The diagram below shows the cycle that must be accomplished (in a more or less long time) to win over a prospect: make yourself known, make yourself appreciated, gain trust, encourage trial (or use), generate purchase, encourage repeat or complementary purchases and encourage word of mouth.

Yet few of them have become aware of a determining mission in the act of purchasing: retaining prospects.

Here is a new way to manage your relationships with your contacts based on the customer and prospect life cycle: think loyalty first, not acquisition!
The key stages of the life cycle are easy to integrate into your email marketing campaigns, which has now become the tool for supporting a lasting customer and prospect relationship. Identifying these key moments in the life cycle requires focusing more on the contact itself than on the campaigns. Too few advertisers communicate differently to their new contacts and their customers. Our advice: Stand out by integrating automated messages for your prospects into your CRM strategy! Based on the life cycle, the time of sending, the relevance of the content and the target will ensure the impact of your messages.

Here are some examples:

• Welcoming prospects: A good welcome program involves gradually integrating prospects into your email strategy. It will establish the foundations of the relationship. Design simple and clear messages to present your offer, position your brand and reassure your potential buyers. This will optimize conversion and reduce unsubscribes.
• Prospect development: The newsletter (sending recurring information) is a very effective way for your company to build a real relationship. It involves getting closer to your prospects, informing them, taking care of them, in order to start giving them the best possible image of your brand.

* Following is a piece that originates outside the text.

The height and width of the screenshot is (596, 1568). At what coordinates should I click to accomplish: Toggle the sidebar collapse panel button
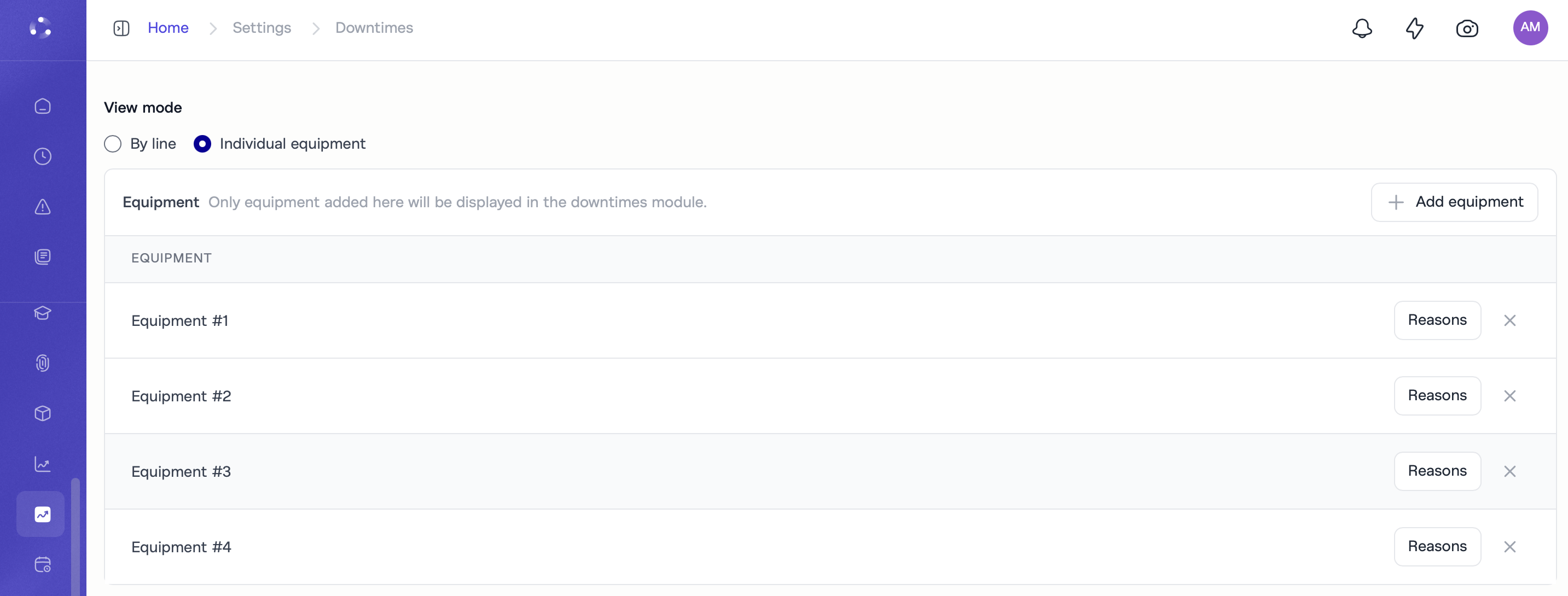[121, 28]
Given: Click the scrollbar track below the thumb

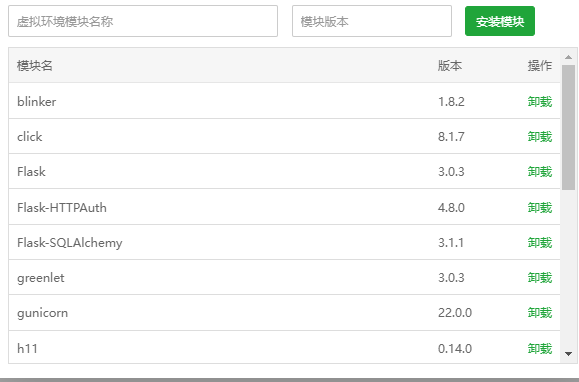Looking at the screenshot, I should click(x=569, y=269).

• New customer welcome program: More than just a simple welcome email, these outreach campaigns to new customers offer you the opportunity to specify your products and services, offer promotions, and even qualify the interests of your new customers. The goal is to initiate a trusting relationship and encourage them to place a second order.

• Renewal of contract, subscription: Taking the time to remind a customer when their contract or subscription (which binds you to them) is coming to an end makes a real difference. Through this reminder, you will develop a positive image and increase the frequency of consumption. • Loyalty thanks: These emails will strengthen commitment, deepen customer relationships and reward through relational discourse and specific offers that will reward regular customers (discount after X orders for example).

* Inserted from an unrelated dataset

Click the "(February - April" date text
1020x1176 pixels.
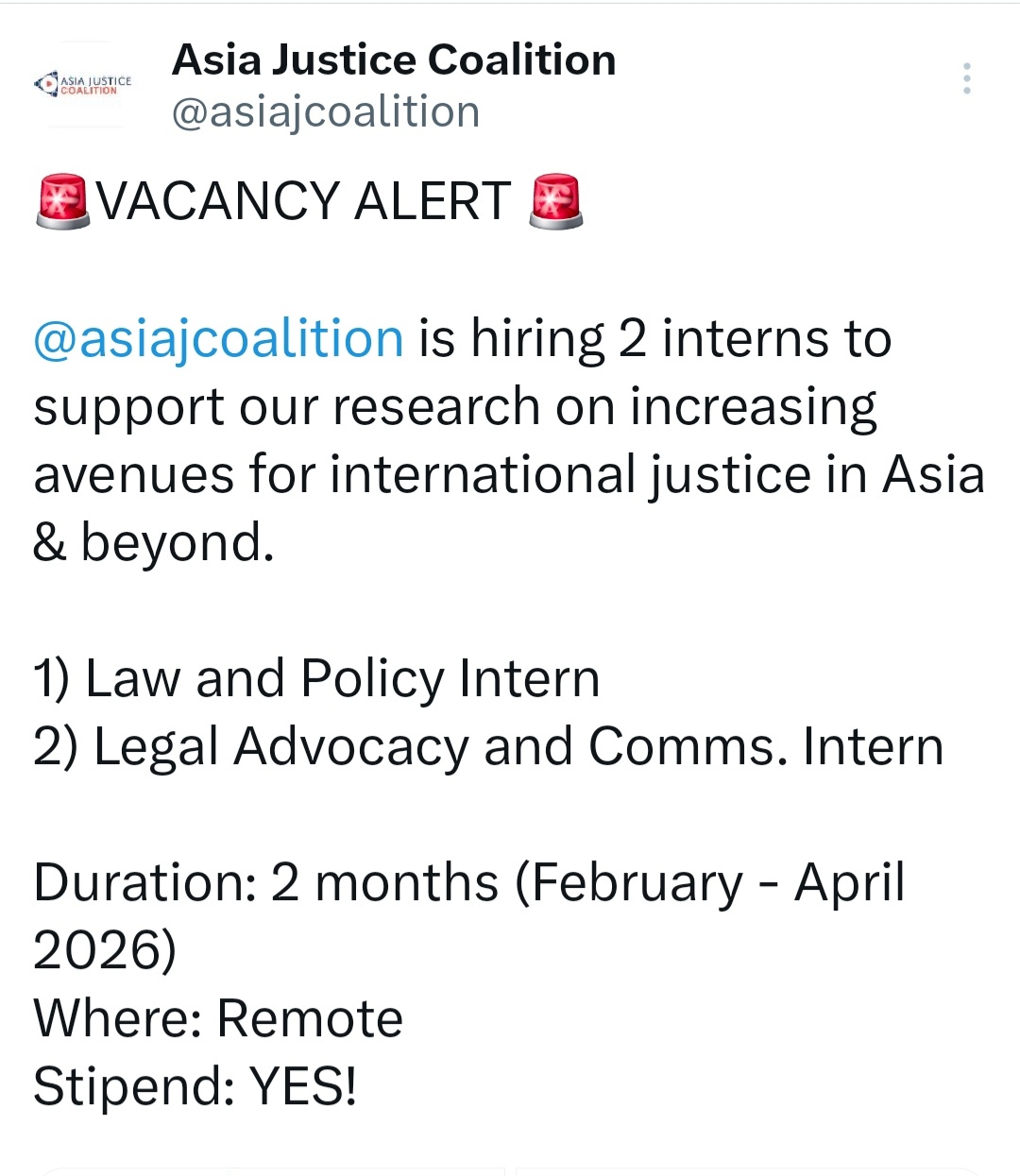point(710,882)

• Abandoned order: Too few companies still provide a follow-up after a customer has not validated the content of their basket or a quote. The follow-up can contain a commercial offer or simply remind them of the items abandoned in the basket.

• Prevention of inactivity: Send a message when you notice a recent decrease in activity to trigger a sale again and maintain a balanced customer relationship that is favorable to loyalty.

• Inactive customers: It is advisable to create a series of emails aimed at identifying reasons for dissatisfaction, reaffirming the brand and convincing your former customers one last time to stay before they go to the competition. They will then be difficult to recover, so communicate with them before it’s too late!

Setting up these campaigns requires global reflection upstream. Once the strategy is set, the automation of actions and email marketing campaigns will allow you to more quickly increase the engagement of your contacts, more closely monitor their satisfaction and reduce the number of inactive customers.